▶ _Task item_: An exact reproduction of the records is required, with all images left out.

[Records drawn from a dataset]
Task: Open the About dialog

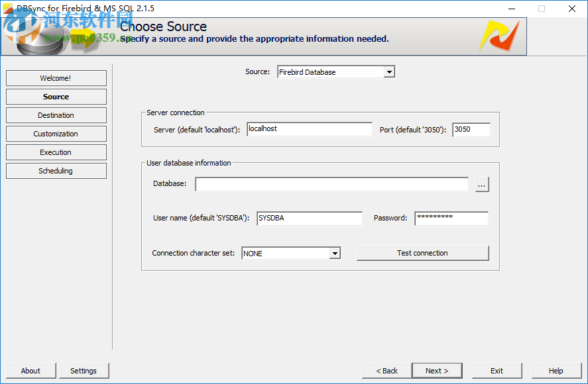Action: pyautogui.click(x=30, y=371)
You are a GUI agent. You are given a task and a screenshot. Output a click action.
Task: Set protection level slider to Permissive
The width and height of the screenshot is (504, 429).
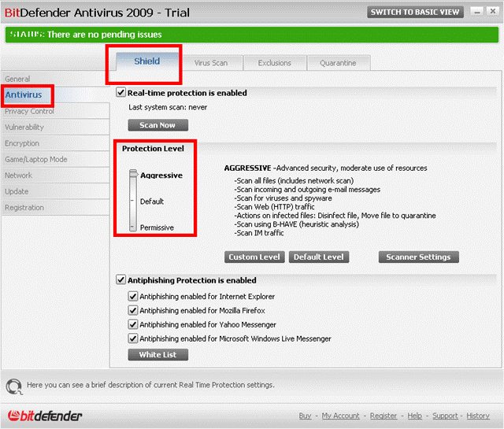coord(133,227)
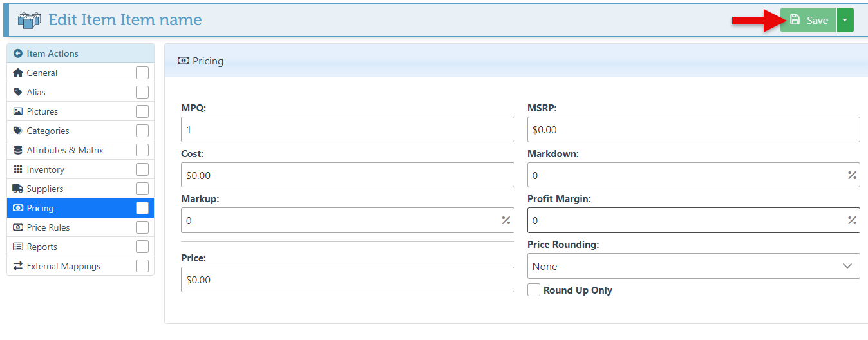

▶ _Written response_:
Task: Open the About dialog

Action: pyautogui.click(x=30, y=371)
You are a GUI agent. You are given a task and a screenshot. Output a click action.
Task: Set protection level slider to Permissive
The width and height of the screenshot is (504, 429).
coord(133,227)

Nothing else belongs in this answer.